>>>>>

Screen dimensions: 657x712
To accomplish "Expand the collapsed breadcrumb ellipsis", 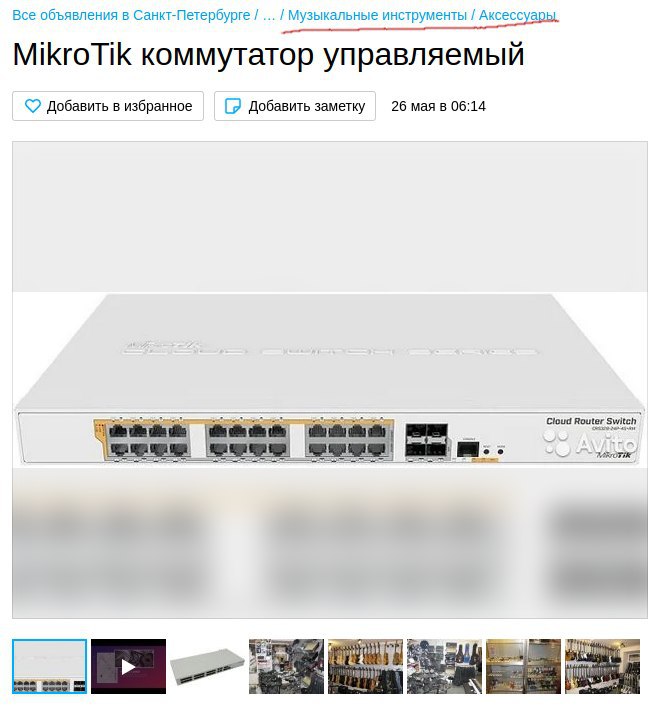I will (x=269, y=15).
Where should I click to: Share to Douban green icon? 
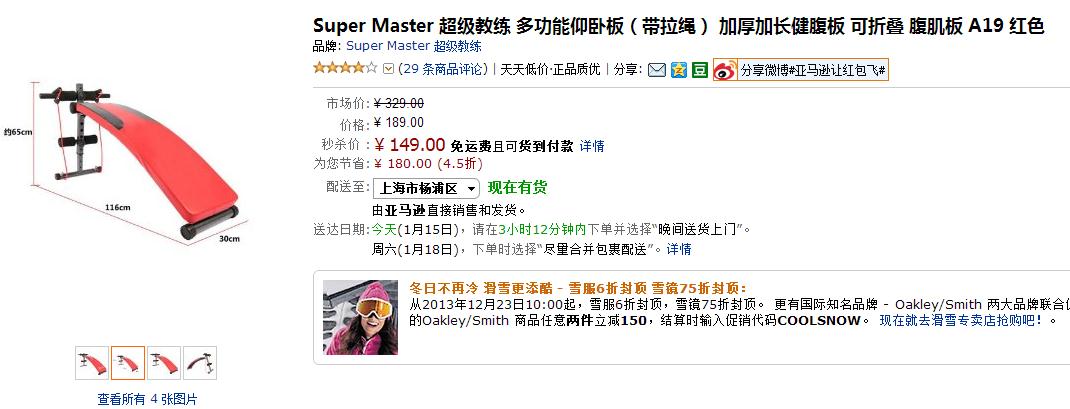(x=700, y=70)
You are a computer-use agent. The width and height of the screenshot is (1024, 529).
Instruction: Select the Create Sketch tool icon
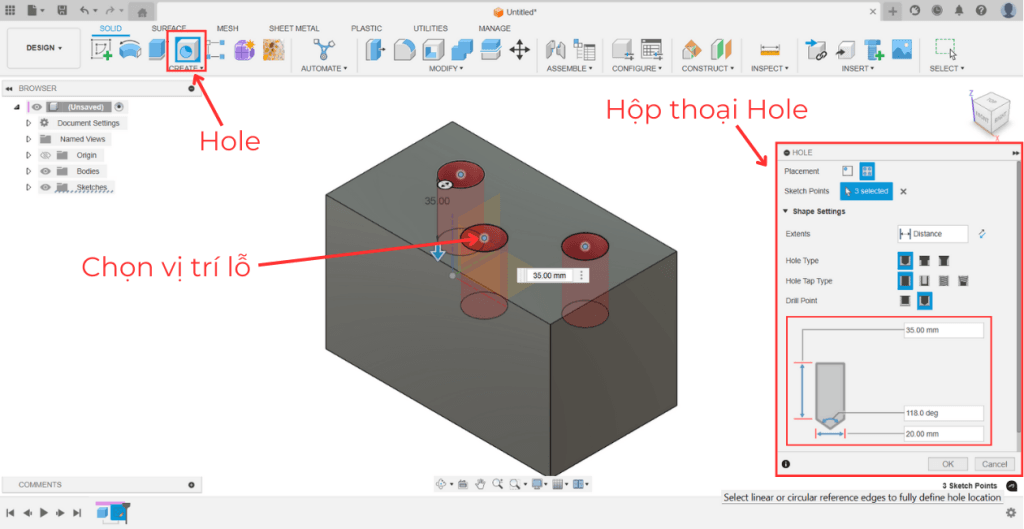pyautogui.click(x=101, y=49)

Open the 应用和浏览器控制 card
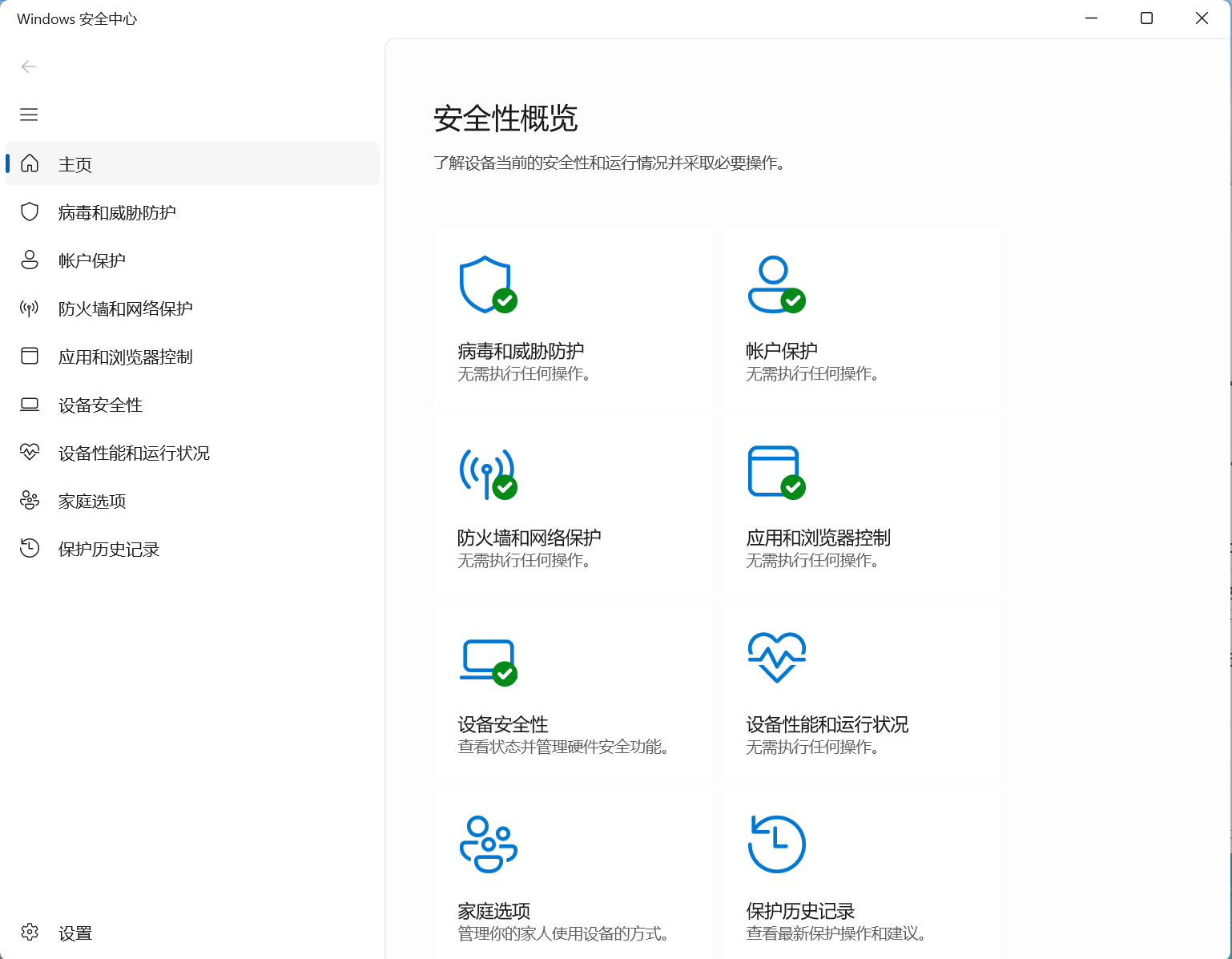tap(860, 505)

<<<<<

Please copy the data above word for word, but only from the line that contains "You are a computer-use" through the final line, both included, and without the pictures.

**Response**
You are a computer-use agent. The width and height of the screenshot is (1024, 529).
Instruction: Select the Create Sketch tool icon
pyautogui.click(x=101, y=49)

Open the 应用和浏览器控制 card
tap(860, 505)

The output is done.